[Task objective] Retype the lines of the material below, exactly and only, from the one containing "Screen dimensions: 1269x714" through the last line, with pictures left out.

[Given records]

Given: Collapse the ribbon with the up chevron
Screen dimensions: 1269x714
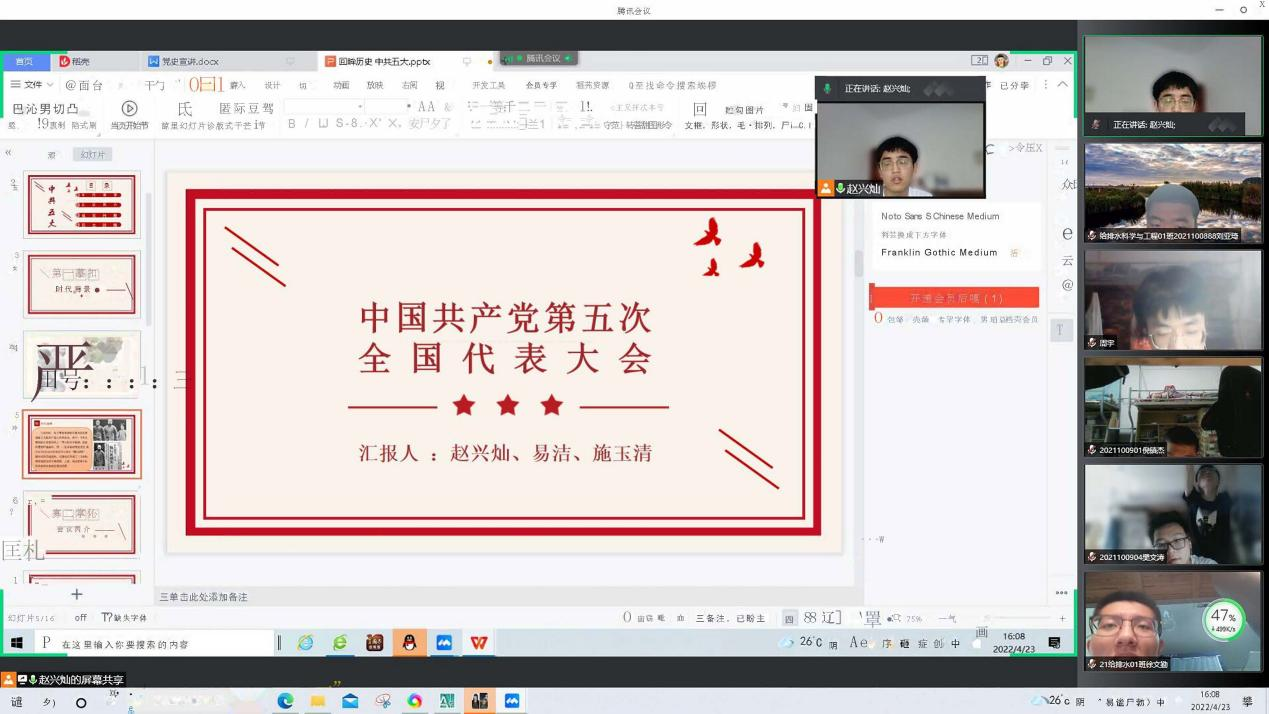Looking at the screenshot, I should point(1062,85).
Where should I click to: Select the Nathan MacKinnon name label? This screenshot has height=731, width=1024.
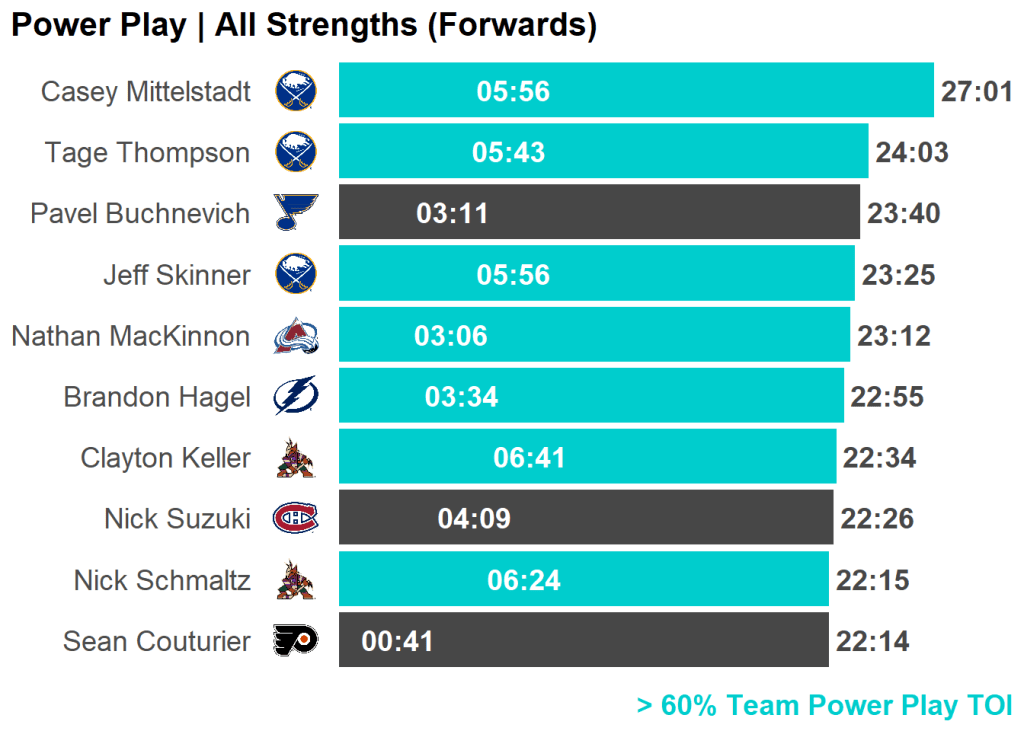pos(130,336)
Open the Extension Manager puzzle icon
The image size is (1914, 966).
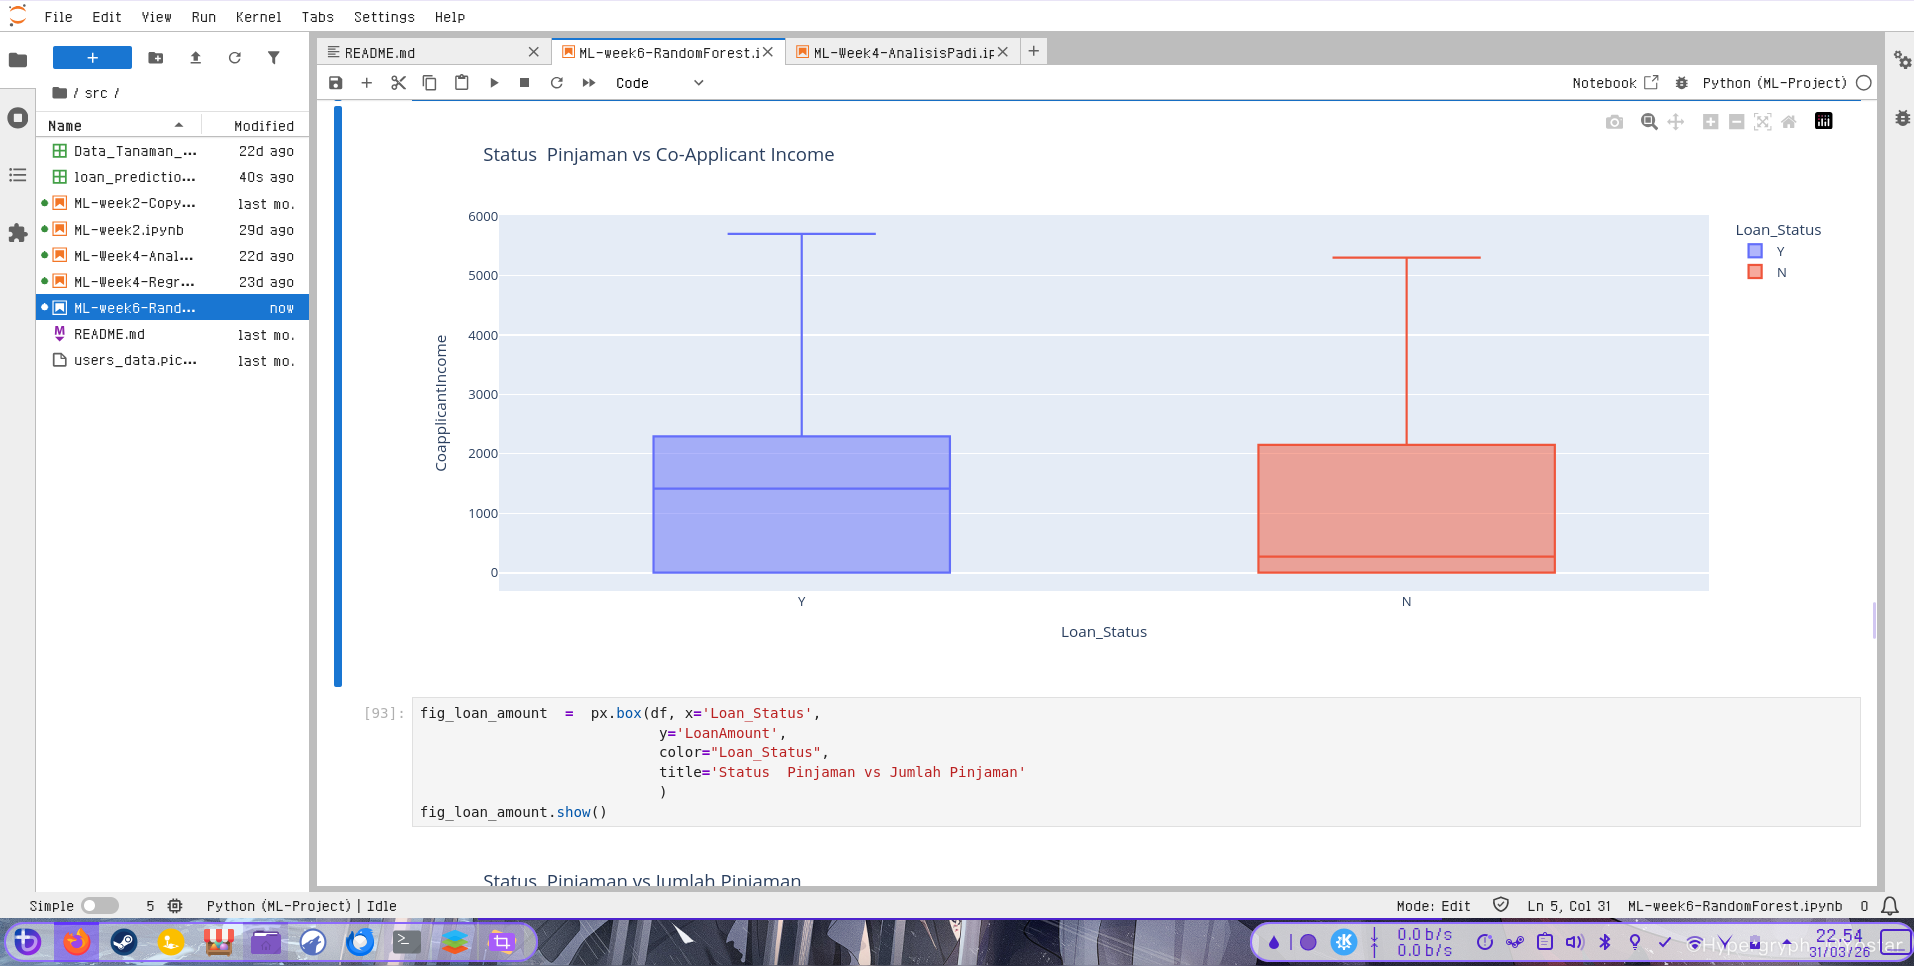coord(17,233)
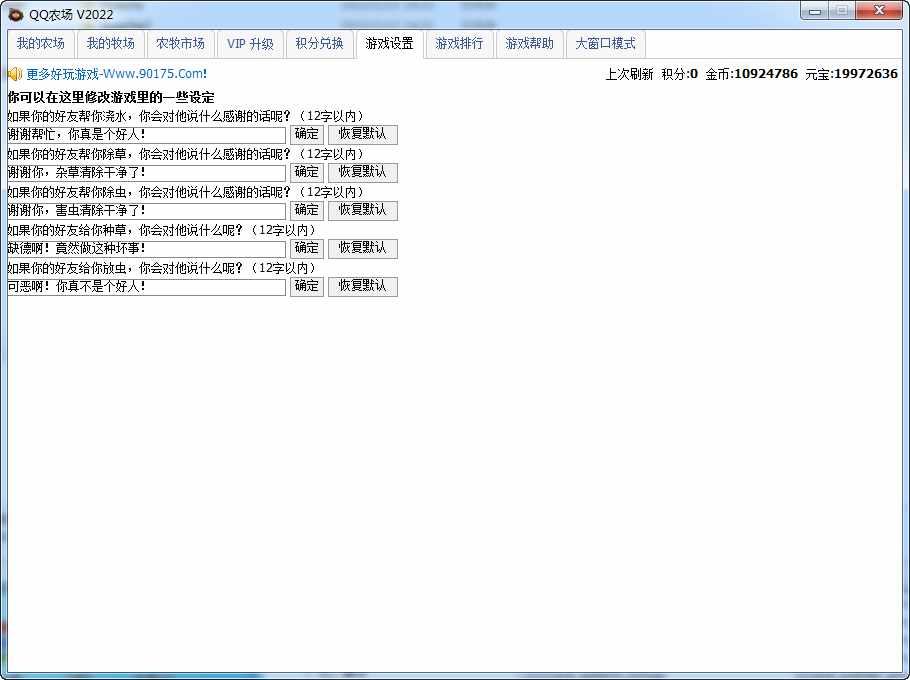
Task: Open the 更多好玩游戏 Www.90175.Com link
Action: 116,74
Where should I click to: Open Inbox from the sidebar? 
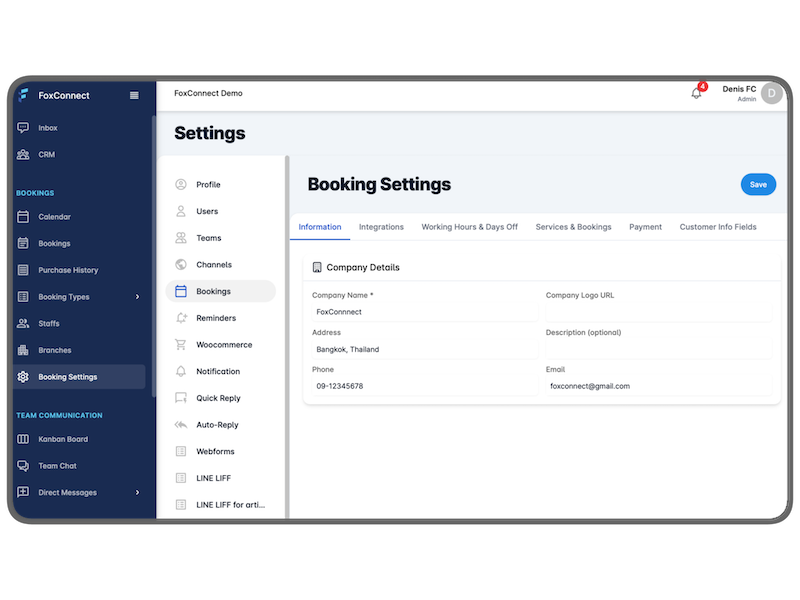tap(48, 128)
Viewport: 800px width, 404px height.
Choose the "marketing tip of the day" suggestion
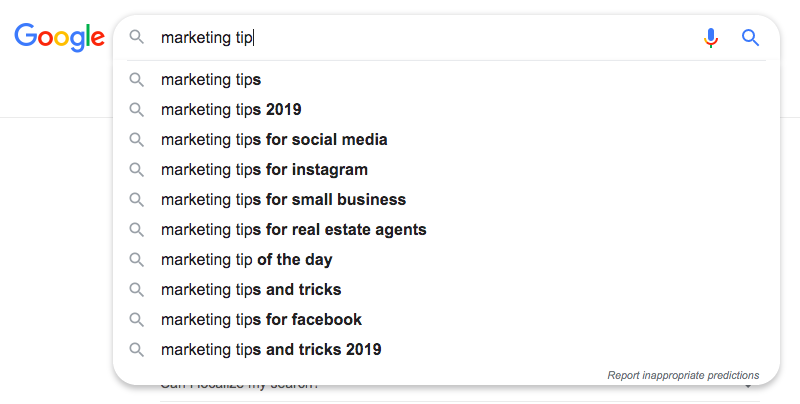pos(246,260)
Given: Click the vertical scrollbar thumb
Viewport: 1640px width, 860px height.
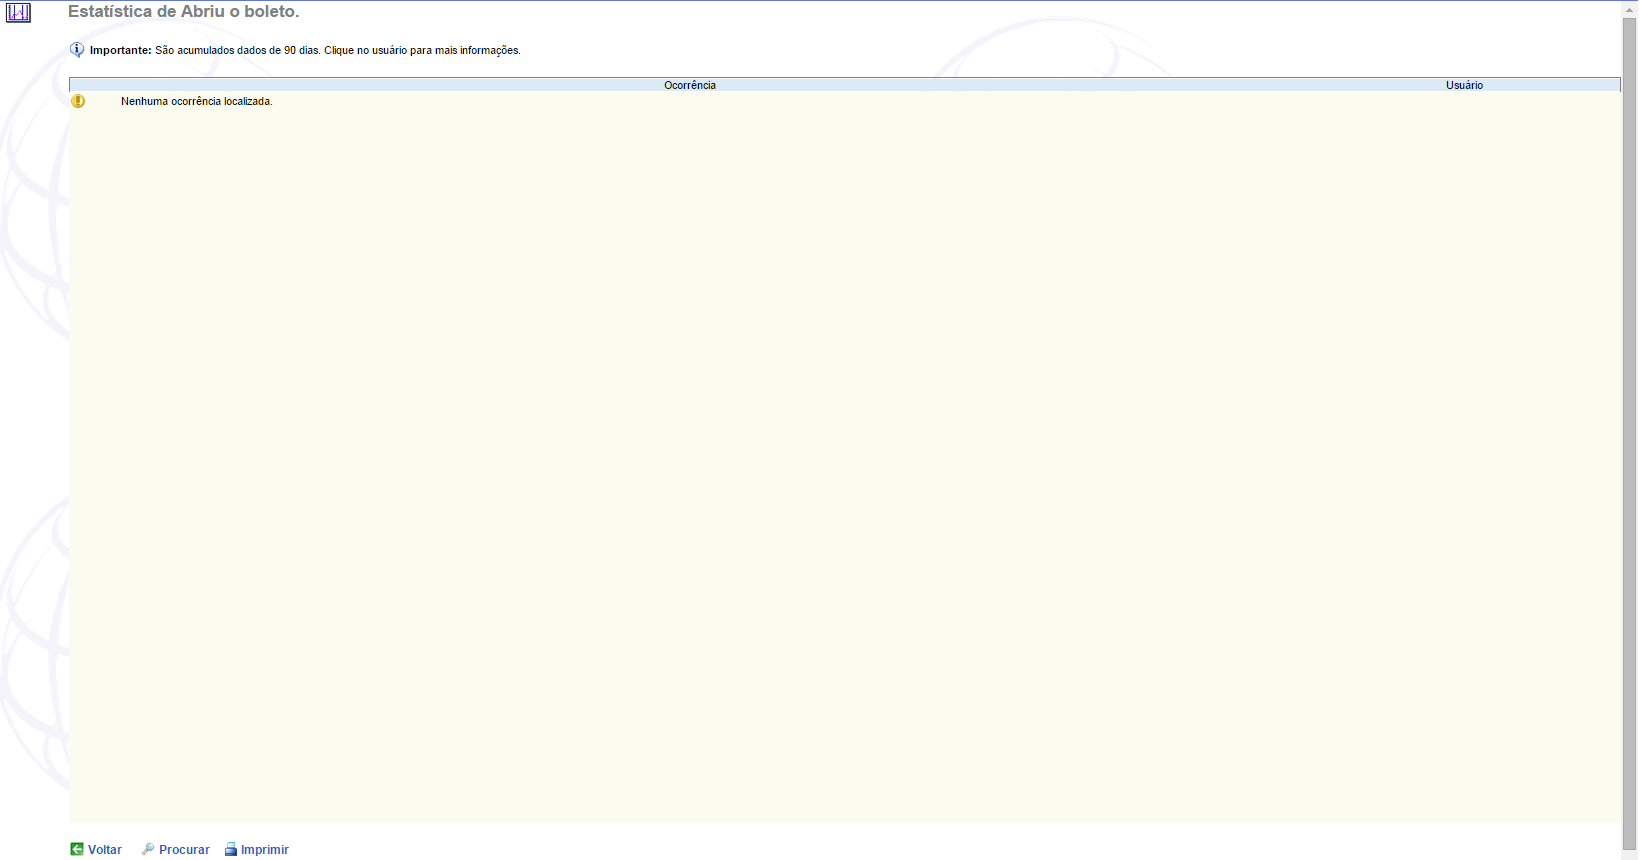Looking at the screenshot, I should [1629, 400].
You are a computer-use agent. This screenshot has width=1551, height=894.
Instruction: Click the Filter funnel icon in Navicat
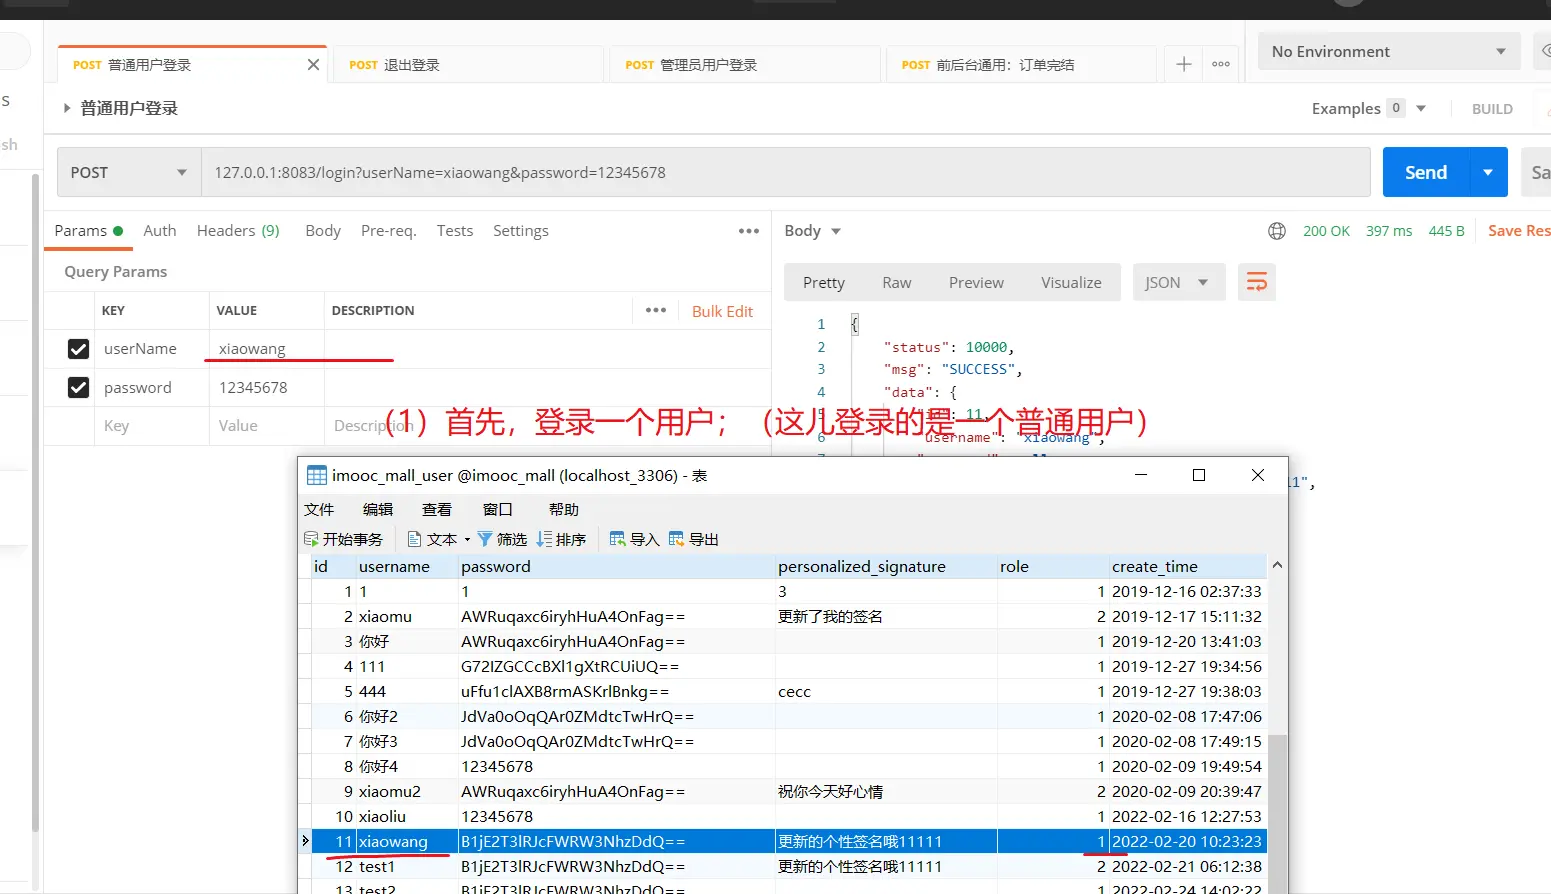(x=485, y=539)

[Solution below]
Screen dimensions: 1269x714
Looking at the screenshot, I should point(1062,85).
Where should I click to: Select the Nathan MacKinnon name label? This screenshot has height=731, width=1024.
pos(130,336)
Open the Extension Manager puzzle icon
The image size is (1914, 966).
coord(17,233)
Task: Open the 更多好玩游戏 Www.90175.Com link
Action: 116,74
Where should I click to: Open Inbox from the sidebar? 
tap(48, 128)
Viewport: 800px width, 404px height.
Choose the "marketing tip of the day" suggestion
pos(246,260)
Given: Click the vertical scrollbar thumb
Viewport: 1640px width, 860px height.
Looking at the screenshot, I should [1629, 400].
You are a computer-use agent. This screenshot has width=1551, height=894.
Instruction: Click the Filter funnel icon in Navicat
(x=485, y=539)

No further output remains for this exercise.